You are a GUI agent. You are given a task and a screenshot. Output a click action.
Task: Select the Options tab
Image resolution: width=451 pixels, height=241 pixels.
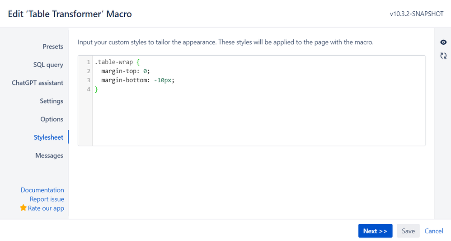tap(52, 119)
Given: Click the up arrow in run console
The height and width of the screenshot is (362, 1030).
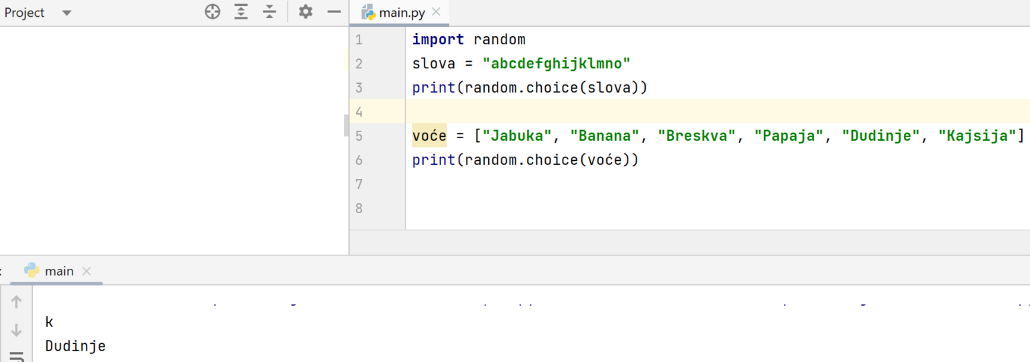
::::
Collect the complete line wherever the string "screenshot" appears in the records.

You are a GUI agent. You are given a task and a screenshot. Output a click action.
The height and width of the screenshot is (362, 1030).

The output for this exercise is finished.